The Air Force Chief Responds: Keep Writing, Col. ‘Ned Stark,’ and Join My Team
I have read with increasing interest three articles that appeared under the pen name “Colonel Ned Stark” suggesting major changes to the Air Force’s officer promotion system. The article in War on the Rocks and the two in Air Force Times were topped by similar editor’s notes explaining the use of a pseudonym, with both noting that this was not standard practice, but that they had allowed it “to protect the author from serious ramifications to his career.”
Ned, I can assure you your head is safe (I am a “Game of Thrones” fan too)! Not only do I agree with aspects of what you have written, I also love the fact that you have a passion for excellence and service that comes through loud and clear in your writing.
At an official gathering of generals earlier this year, known to many in our service as CORONA, I gave a copy of your article in War on the Rocks as mandatory reading and used it to initiate discussion around the service’s phased approach to overhauling officer performance evaluation and promotion systems. The approach starts with laying out “what we value” and goes on to identify changes we can make right now as we refine and restructure.
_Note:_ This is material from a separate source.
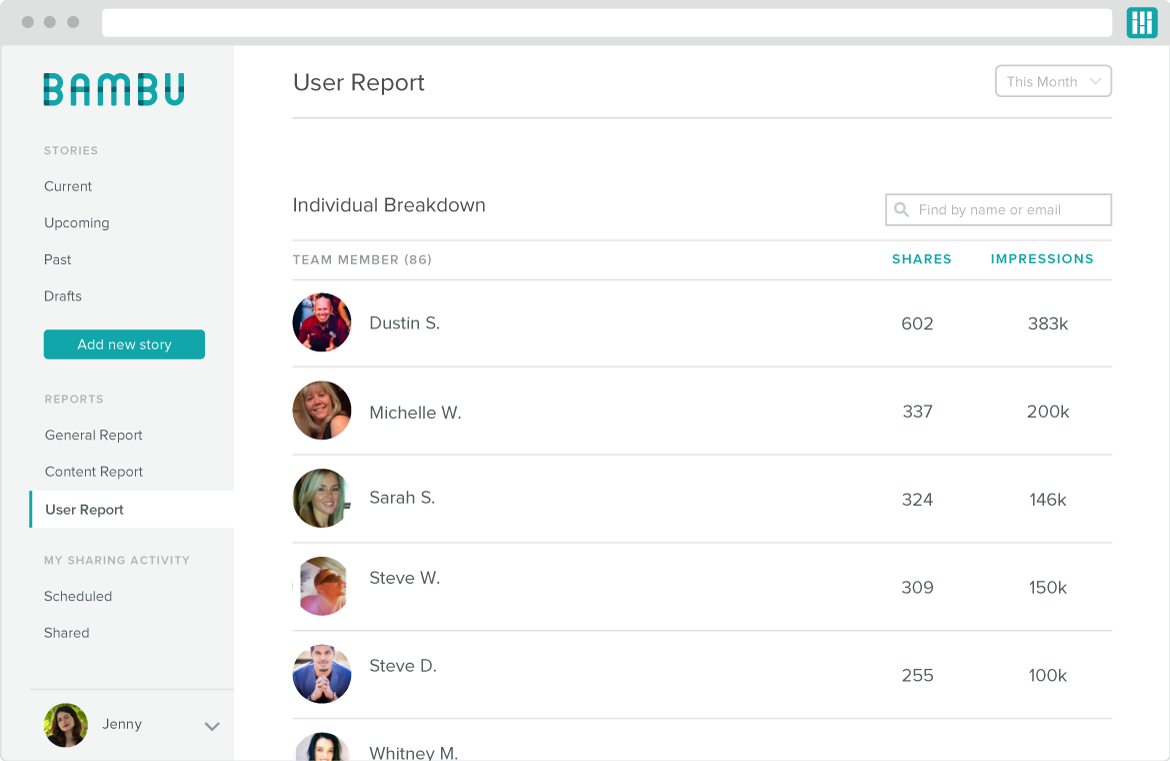
Task: Click Steve W. profile picture
Action: point(322,586)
As leaders, when we stop accepting criticism and feedback, we run the risk of further distancing ourselves from the airmen we are privileged to lead and represent. Don’t stop writing. I encourage others with similar passions on any issue to continue to contribute to this discussion or any others. Such is the nature of a profession-of-arms that debates serious matters. We must engage thoughtfully, humbly, and with mindfulness for operational security.
So, Ned, if you are willing, I’d like you to come join my team to help with the effort underway. There is a historical precedent.
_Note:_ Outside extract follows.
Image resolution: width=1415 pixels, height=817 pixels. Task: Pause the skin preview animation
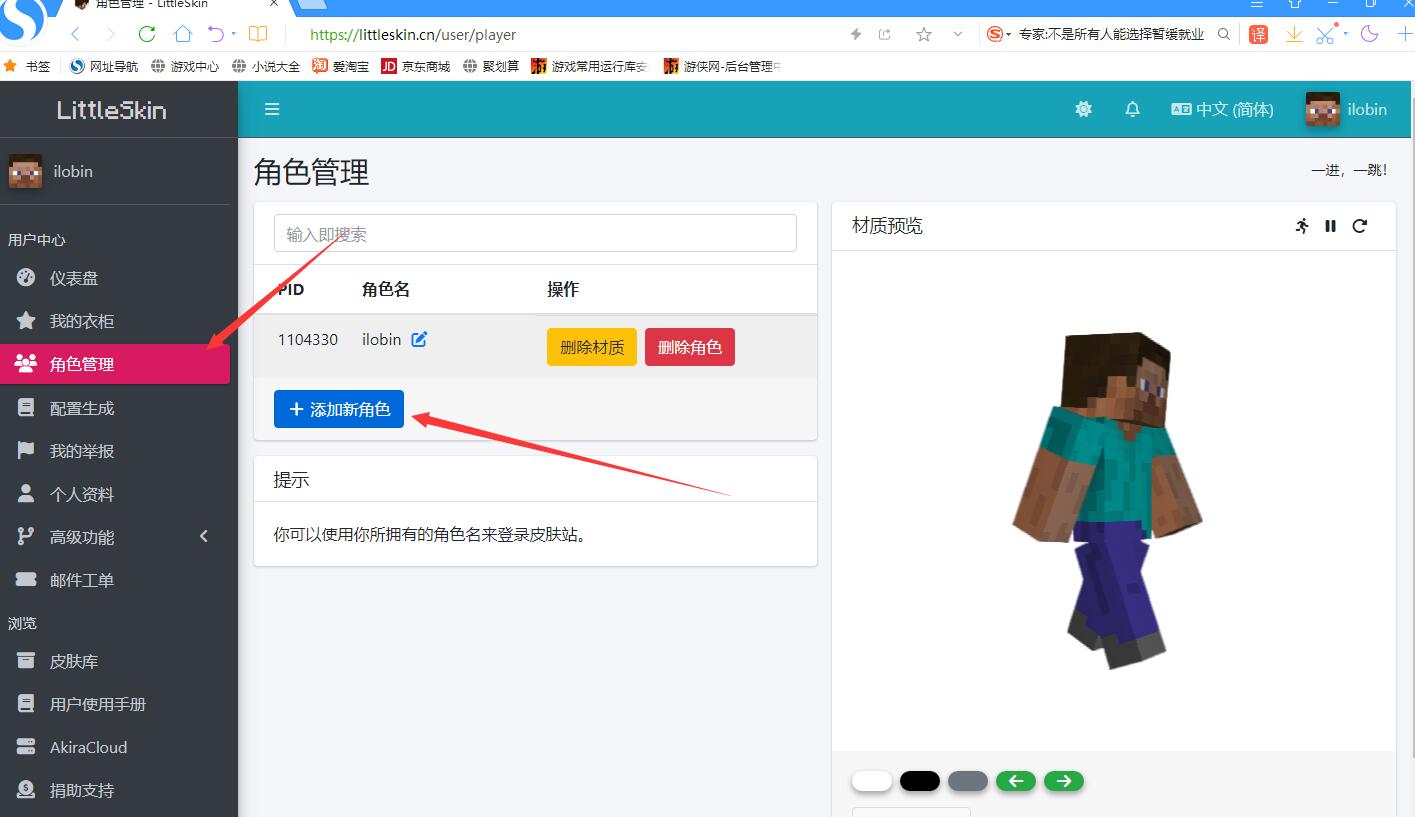(1330, 226)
In 1979, a frustrated captain wrote a poignant letter to the Air Force Chief of Staff titled, “Dear Boss, I Quit.” It got wide circulation well before the days of social media. Our 10th Air Force Chief of Staff, Gen. Lew Allen, took an interest in the author, Capt. Ron Keys, and made some major changes as a result.
We got better as a service because one officer wrote down his thoughts and a chief of staff paid attention. Ron Keys went on to become Gen. Ron Keys, commander of Air Combat Command.
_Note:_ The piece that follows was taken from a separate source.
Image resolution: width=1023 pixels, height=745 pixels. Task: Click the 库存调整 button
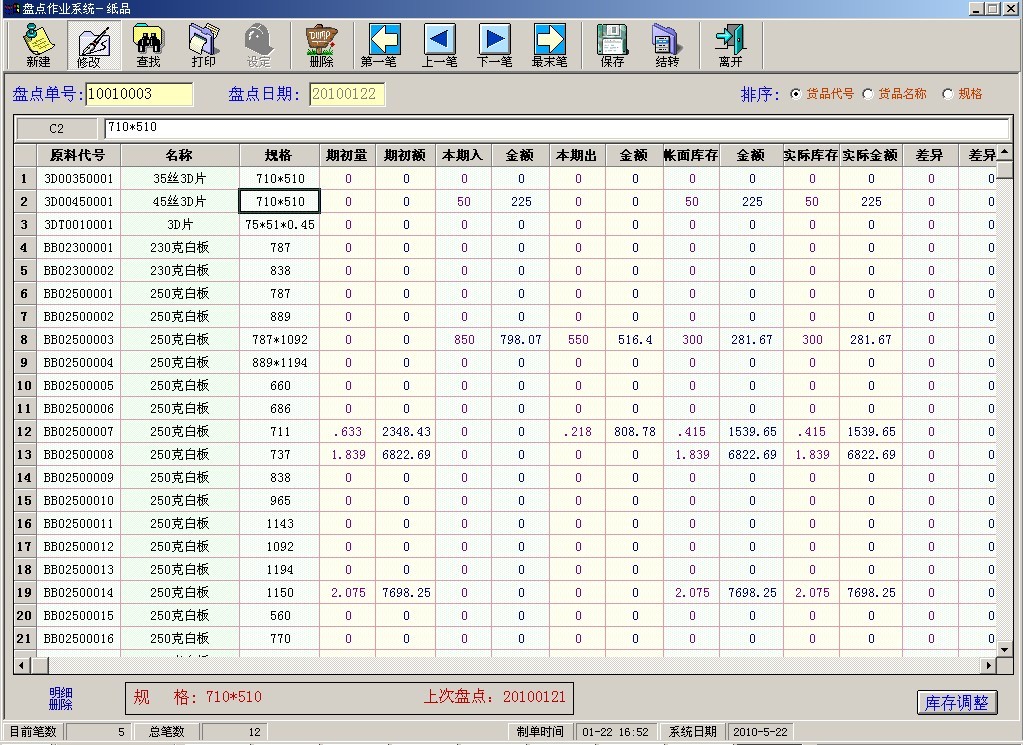click(957, 702)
Perhaps we have a chance here to repeat history. If you are up for it, I have a place for you to help Secretary Heather Wilson and me with a complete re-examination of our officer promotion system to ensure we are selecting the very best in our ranks for promotion and key responsibilities.
As you correctly stated in one of your articles, “this is about taking care of our airmen – the sacred charge of all Air Force leaders.” I couldn’t agree more.
This is exciting work and I need airmen with passion and understanding to help us navigate to a better place. I offer you the chance to take your ideas to the next level. And I can promise you there will be no chopping block.
Maybe you’re the next Ron Keys. If this doesn’t work for you, please just keep writing. Your chief is reading and listening.
Gen. David L. Goldfein is the chief of staff of the U.S. Air Force.